Reach out: When you get hit with the urge, pick up the telephone instead of a bottle and call someone. Reach out to other women you meet attending support groups and family and friends who are supportive of your recovery. Let them know how you're feeling and that you would appreciate their company or a chat.
Volunteer: Helping others can be a powerful way to combat loneliness. Find a local volunteer opportunity or support a cause you're passionate about. You'll meet people and feel a sense of purpose.
Sleep disturbances are common during the early stages of recovery, and alcohol withdrawal symptoms can disrupt sleep patterns. HALT reminds you to prioritize self-care and rest. Getting enough sleep can help you manage stress and thus make you less vulnerable to cravings. Without alcohol in your system, you will develop a regular sleep cycle and, in no time at all, will wake up feeling refreshed and ready to tackle the day!
Here are some strategies to help you maintain a regular sleep schedule:
Set a consistent wake-up time: Even on weekends or days off, try to wake up at the same time each day. Consistency in your wake-up time helps regulate your body's internal clock and improve overall sleep quality.
Create a bedtime routine: Establish a calming routine that tells your body it's time to wind down. This could include activities like reading, taking a warm bath, practicing relaxation techniques, or listening to soothing music. Consistently following this routine, each night can help your body prepare for sleep.
Create a sleep-conducive environment: Ensure your bedroom is conducive to sleep by keeping it dark, cool, and quiet. Invest in a comfortable mattress and pillows, and consider using blackout curtains or a white noise machine to create an ideal sleeping environment. Consider using earplugs or an eye mask if necessary.
Limit stimulants and screen time: Avoid stimulants like caffeine and nicotine in the hours leading up to bedtime, as they can interfere with sleep. Additionally, reduce screen time from electronic devices such as smartphones and computers before bedtime, as the blue light emitted from screens can disrupt your body's production of melatonin, a hormone that regulates sleep.

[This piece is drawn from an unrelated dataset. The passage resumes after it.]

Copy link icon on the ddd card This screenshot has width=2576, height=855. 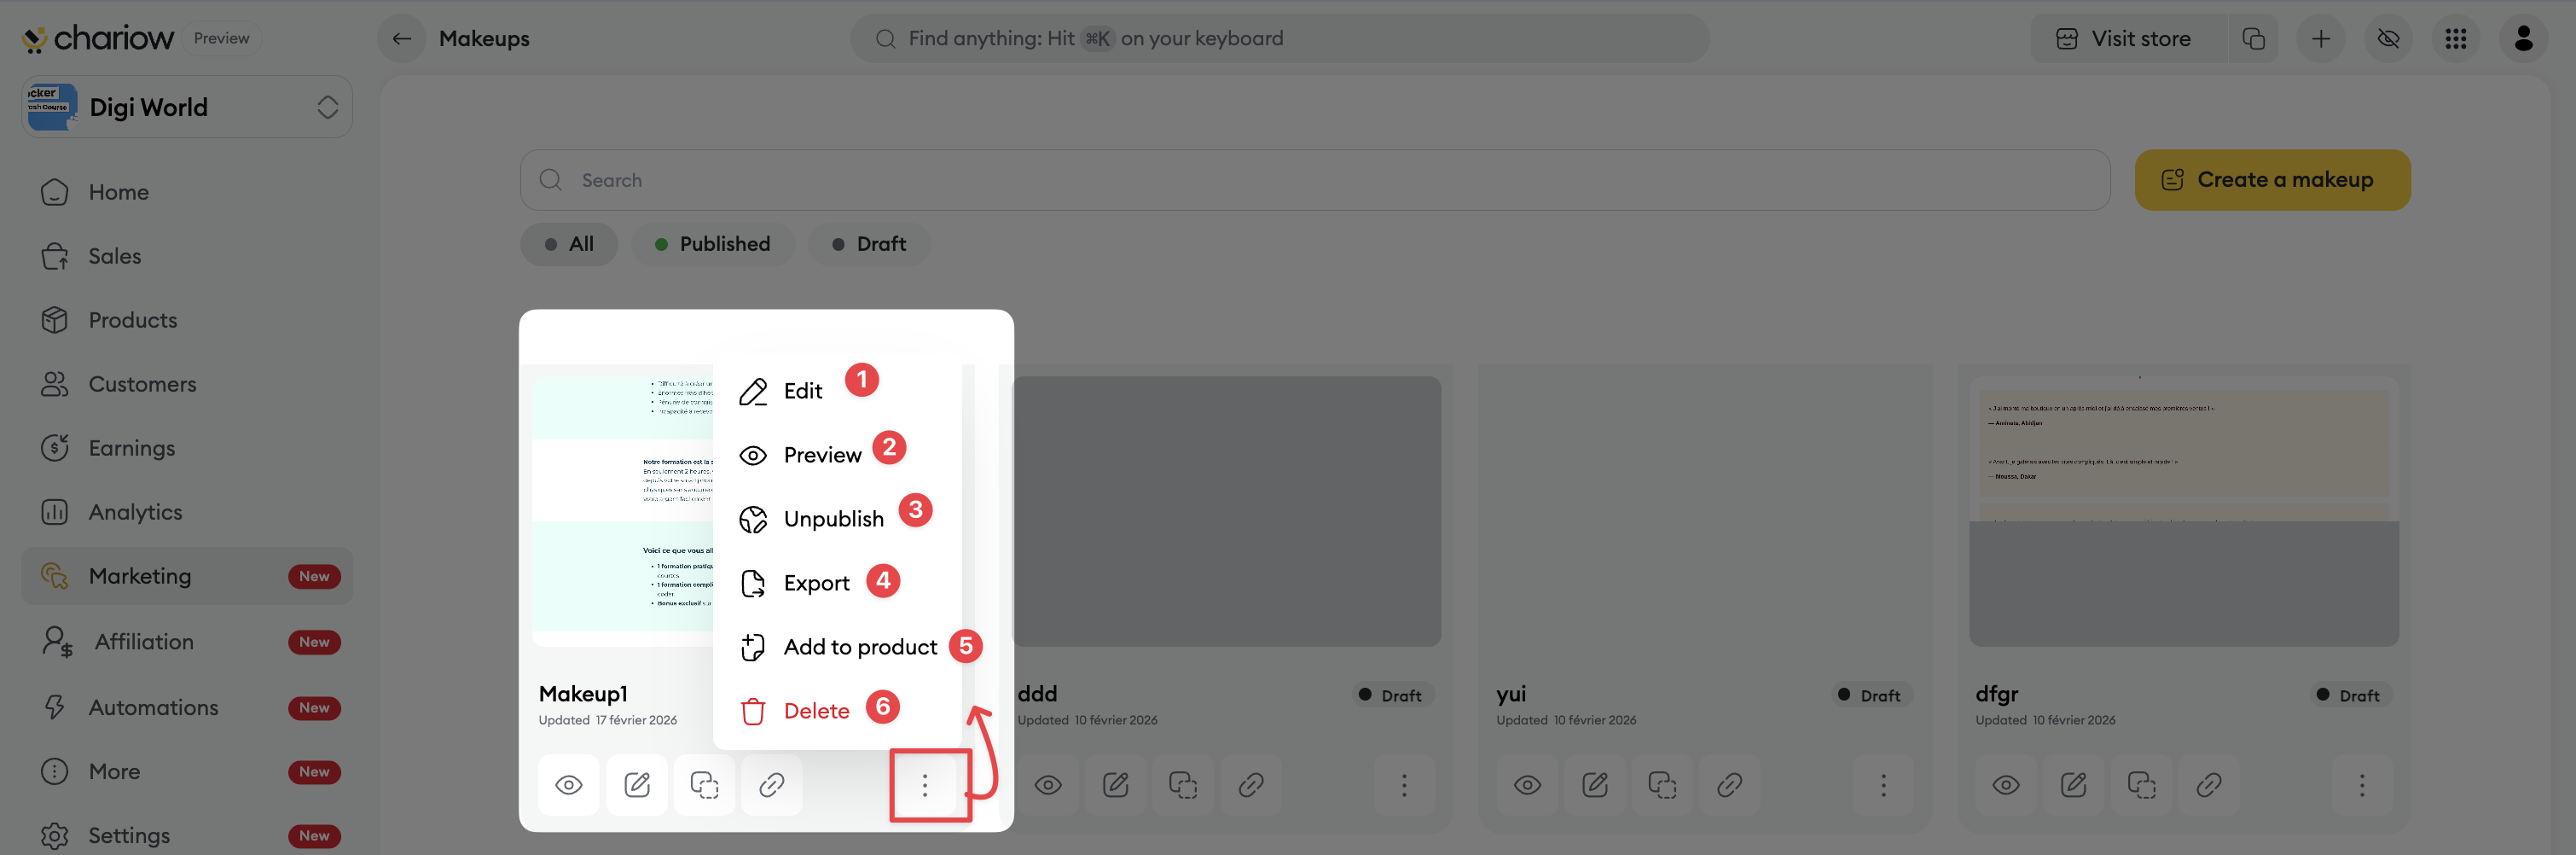point(1250,785)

The HALT acronym is a valuable tool for individuals in recovery, serving as a constant reminder to pay attention to your physical and emotional well-being. By addressing hunger, anger, loneliness, and fatigue, you can proactively manage these triggers and increase your chances of staying sober.
So, why not pause and HALT for a minute? It's an opportunity to think before you act. Ask yourself if you skipped breakfast because you overslept or missed lunch due to a busy workday. If the answer is yes, then fixing yourself a snack is the solution. You'll likely start feeling better, and that intense desire for a drink or drug will fade as your body gets the necessary nourishment.
HALT is not a magic solution but provides a structured approach to identifying and addressing potential stumbling blocks on your path to sobriety. Caring for your physical and emotional needs empowers you to build a healthy, fulfilling, and alcohol-free life.
If you are thinking about quitting and have been drinking large quantities of alcohol for a significant time, withdrawal symptoms can be life-threatening. Please talk to your doctor and seek medical care as you go through the detox process. It is important to note that addiction may also mask mental health disorders that someone is drinking to self-medicate, such as depression or anxiety.